One of the great things about my current job is that my wife and I can commute together, whether it be by public transportation (in the past) or by car (currently). While I’ve waxed poetic on how much I love my job, I found myself a few weeks ago interviewing for another position. It’s a step up from my current position, with much more room to advance and grow. Apparently I impressed them, which is surprising since I haven’t interviewed in over eight years and I only had a few days to prepare. They’re going to give me an offer soon.
As I wait for the offer to come in, I’ve had to review my current benefits package and lay everything out to make sure that I can make apples-to-apples comparisons with the offer I am about to receive. That’s the easy part. The harder part is to determine the intangible items and see how they compare.
One of the things I love about my current job is that it is in the heart of downtown Chicago. I have access to museums, shops, parks, history, you name it, all within a 15 minute walk from my office. But like I said earlier; one of the best things is that normally soul-sucking commute time can be spent singing Christmas Carols with my wife and child and having a grand ole’ time while sitting in traffic.
One of the downsides about the new position is its location outside of the city, in a suburb almost 30 miles out from downtown Chicago. In taking the position, I would certainly have to buy a new car, in addition to not commuting with my wife and child who make the commute much more bearable. If I indeed take this position, I’d have to have something I haven’t in my adult life: a car payment.

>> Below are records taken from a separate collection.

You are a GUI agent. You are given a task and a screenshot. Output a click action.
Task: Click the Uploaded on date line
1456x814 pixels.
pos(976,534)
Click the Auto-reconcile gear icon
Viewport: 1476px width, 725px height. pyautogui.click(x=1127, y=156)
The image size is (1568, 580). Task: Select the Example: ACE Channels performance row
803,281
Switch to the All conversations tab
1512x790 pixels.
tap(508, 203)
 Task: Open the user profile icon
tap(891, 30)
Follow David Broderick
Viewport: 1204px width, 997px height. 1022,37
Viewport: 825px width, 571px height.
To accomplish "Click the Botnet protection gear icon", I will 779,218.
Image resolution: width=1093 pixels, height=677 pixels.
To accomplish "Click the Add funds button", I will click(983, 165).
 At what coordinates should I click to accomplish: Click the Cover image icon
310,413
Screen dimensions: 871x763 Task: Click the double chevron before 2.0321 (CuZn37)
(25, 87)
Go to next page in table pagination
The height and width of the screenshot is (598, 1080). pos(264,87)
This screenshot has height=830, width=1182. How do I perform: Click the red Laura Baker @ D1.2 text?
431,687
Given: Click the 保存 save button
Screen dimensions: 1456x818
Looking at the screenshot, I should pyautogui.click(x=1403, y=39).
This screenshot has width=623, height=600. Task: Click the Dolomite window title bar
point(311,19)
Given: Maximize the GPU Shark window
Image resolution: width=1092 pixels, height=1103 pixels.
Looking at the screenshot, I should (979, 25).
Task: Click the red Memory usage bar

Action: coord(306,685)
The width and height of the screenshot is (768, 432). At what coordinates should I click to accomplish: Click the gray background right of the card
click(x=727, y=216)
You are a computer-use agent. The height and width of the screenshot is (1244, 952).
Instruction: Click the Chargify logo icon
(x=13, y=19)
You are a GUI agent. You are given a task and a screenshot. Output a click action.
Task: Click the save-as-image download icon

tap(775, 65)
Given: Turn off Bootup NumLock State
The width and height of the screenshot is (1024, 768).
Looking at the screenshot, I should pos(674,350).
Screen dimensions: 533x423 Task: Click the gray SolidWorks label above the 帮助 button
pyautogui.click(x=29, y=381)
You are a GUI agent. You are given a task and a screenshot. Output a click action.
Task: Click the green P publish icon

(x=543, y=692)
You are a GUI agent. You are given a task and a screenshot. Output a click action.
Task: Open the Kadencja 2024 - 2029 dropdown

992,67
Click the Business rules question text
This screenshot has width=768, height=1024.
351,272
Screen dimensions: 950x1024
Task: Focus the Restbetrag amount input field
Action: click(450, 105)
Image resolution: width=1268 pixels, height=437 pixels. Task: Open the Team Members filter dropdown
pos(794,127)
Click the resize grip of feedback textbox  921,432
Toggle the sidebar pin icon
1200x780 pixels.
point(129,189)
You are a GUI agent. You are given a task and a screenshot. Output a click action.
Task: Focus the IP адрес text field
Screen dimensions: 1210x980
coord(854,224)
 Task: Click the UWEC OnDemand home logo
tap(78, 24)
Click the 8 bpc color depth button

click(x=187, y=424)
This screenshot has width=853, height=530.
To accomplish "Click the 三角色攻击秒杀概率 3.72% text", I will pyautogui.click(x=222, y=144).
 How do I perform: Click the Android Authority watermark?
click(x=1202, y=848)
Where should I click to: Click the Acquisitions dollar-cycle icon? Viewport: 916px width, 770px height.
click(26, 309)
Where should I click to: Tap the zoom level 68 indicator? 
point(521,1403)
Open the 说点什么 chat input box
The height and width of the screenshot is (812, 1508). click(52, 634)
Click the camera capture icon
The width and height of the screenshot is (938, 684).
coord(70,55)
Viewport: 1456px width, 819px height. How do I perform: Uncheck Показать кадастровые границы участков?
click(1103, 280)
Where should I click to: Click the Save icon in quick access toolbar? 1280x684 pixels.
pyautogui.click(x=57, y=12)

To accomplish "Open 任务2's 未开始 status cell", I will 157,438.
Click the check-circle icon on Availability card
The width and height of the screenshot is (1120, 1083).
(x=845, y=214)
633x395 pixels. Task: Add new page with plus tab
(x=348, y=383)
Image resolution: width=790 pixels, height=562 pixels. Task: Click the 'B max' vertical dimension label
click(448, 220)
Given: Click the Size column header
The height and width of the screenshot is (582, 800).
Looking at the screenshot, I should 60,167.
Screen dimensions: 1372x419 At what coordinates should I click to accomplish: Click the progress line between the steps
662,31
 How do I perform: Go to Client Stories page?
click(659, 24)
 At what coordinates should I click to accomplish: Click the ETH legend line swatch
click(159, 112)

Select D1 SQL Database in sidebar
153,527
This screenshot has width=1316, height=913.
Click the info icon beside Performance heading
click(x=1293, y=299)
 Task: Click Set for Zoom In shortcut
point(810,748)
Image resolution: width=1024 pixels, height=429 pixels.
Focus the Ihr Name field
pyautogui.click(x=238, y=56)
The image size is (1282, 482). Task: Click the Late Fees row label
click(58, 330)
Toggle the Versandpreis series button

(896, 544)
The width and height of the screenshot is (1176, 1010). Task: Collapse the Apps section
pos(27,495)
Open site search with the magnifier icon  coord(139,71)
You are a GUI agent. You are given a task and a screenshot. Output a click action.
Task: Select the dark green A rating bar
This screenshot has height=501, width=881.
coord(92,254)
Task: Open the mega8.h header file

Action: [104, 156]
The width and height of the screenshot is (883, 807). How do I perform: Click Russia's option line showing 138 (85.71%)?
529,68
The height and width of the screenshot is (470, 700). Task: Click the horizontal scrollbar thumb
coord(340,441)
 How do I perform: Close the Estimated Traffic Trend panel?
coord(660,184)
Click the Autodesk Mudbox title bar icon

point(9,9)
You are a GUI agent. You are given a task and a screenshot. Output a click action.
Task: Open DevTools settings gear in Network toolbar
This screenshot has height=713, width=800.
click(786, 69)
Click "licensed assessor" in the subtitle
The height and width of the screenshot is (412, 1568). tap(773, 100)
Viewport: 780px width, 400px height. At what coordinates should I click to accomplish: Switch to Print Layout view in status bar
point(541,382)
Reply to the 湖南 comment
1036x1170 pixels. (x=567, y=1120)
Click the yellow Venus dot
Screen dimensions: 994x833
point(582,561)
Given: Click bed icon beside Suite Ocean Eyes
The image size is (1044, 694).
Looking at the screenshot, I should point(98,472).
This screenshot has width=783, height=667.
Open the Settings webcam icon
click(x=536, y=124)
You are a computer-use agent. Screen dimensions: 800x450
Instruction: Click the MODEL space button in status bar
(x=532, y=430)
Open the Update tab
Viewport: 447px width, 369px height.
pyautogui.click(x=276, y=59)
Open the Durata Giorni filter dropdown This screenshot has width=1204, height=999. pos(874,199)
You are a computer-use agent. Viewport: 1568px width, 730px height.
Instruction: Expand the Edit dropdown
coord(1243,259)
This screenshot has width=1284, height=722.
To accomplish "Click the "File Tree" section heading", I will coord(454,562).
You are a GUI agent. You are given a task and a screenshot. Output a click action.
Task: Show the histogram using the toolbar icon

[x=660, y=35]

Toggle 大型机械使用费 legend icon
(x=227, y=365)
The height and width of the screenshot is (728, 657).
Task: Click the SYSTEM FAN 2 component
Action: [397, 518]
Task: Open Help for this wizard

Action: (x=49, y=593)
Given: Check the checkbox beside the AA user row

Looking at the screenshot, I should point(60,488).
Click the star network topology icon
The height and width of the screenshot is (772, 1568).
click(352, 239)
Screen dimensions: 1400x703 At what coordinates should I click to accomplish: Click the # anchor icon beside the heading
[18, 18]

Knowing that I’ll have to buy a car really changes the outlook of how I’ll approach the new job’s offer. Should I make sure that I get compensated the amount that a new car would cost? That’s somewhat unreasonable as that could increase my income by over 25%. Do I ask for flexible work schedule so that I don’t have to drive as much? Is this a dealbreaker?
I won’t know if this is a potential dealbreaker until I see the complete offer. Unfortunately, it seems that if I want to pursue a job in my field, I’ll probably end up commuting out to the suburbs sometime in my life. But it doesn’t have to be now.